**WHAT YOU WILL DO:** Every record, down to the last line, must be given again exactly.

**DATASET:**
= = = =
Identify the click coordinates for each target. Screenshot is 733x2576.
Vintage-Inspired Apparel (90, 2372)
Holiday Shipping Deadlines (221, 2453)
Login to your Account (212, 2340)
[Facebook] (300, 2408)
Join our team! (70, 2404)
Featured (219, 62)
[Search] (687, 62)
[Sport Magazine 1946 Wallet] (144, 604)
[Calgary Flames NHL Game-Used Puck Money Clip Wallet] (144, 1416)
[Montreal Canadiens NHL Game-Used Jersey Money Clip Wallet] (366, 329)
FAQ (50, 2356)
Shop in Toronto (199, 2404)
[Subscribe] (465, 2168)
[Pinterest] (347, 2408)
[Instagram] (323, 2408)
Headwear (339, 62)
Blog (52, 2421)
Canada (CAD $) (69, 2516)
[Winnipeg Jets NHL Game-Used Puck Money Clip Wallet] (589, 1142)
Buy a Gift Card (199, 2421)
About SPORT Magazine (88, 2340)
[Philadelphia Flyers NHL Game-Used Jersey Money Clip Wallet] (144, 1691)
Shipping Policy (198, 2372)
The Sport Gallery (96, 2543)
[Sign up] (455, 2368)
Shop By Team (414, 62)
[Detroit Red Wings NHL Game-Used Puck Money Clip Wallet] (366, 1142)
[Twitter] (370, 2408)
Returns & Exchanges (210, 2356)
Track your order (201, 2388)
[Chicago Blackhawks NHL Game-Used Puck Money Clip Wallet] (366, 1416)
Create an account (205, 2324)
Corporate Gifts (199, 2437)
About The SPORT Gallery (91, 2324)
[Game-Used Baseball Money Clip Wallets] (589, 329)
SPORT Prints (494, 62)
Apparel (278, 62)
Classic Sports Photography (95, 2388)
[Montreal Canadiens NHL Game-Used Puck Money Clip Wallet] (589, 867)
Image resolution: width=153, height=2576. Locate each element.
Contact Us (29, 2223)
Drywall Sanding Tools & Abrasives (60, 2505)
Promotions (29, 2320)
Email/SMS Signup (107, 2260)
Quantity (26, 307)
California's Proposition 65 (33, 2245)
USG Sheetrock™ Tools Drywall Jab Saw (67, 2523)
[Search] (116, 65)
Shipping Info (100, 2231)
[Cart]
= = = =
**THE ANSWER:**
Identify the click coordinates for each target. Screenshot is 733x2576.
Vintage-Inspired Apparel (90, 2372)
Holiday Shipping Deadlines (221, 2453)
Login to your Account (212, 2340)
[Facebook] (300, 2408)
Join our team! (70, 2404)
Featured (219, 62)
[Search] (687, 62)
[Sport Magazine 1946 Wallet] (144, 604)
[Calgary Flames NHL Game-Used Puck Money Clip Wallet] (144, 1416)
[Montreal Canadiens NHL Game-Used Jersey Money Clip Wallet] (366, 329)
FAQ (50, 2356)
Shop in Toronto (199, 2404)
[Subscribe] (465, 2168)
[Pinterest] (347, 2408)
[Instagram] (323, 2408)
Headwear (339, 62)
Blog (52, 2421)
Canada (CAD $) (69, 2516)
[Winnipeg Jets NHL Game-Used Puck Money Clip Wallet] (589, 1142)
Buy a Gift Card (199, 2421)
About SPORT Magazine (88, 2340)
[Philadelphia Flyers NHL Game-Used Jersey Money Clip Wallet] (144, 1691)
Shipping Policy (198, 2372)
The Sport Gallery (96, 2543)
[Sign up] (455, 2368)
Shop By Team (414, 62)
[Detroit Red Wings NHL Game-Used Puck Money Clip Wallet] (366, 1142)
[Twitter] (370, 2408)
Returns & Exchanges (210, 2356)
Track your order (201, 2388)
[Chicago Blackhawks NHL Game-Used Puck Money Clip Wallet] (366, 1416)
Create an account (205, 2324)
Corporate Gifts (199, 2437)
About The SPORT Gallery (91, 2324)
[Game-Used Baseball Money Clip Wallets] (589, 329)
SPORT Prints (494, 62)
Apparel (278, 62)
Classic Sports Photography (95, 2388)
[Montreal Canadiens NHL Game-Used Puck Money Clip Wallet] (589, 867)
Image resolution: width=153, height=2576. Locate each element.
Contact Us (29, 2223)
Drywall Sanding Tools & Abrasives (60, 2505)
Promotions (29, 2320)
Email/SMS Signup (107, 2260)
Quantity (26, 307)
California's Proposition 65 (33, 2245)
USG Sheetrock™ Tools Drywall Jab Saw (67, 2523)
[Search] (116, 65)
Shipping Info (100, 2231)
[Cart]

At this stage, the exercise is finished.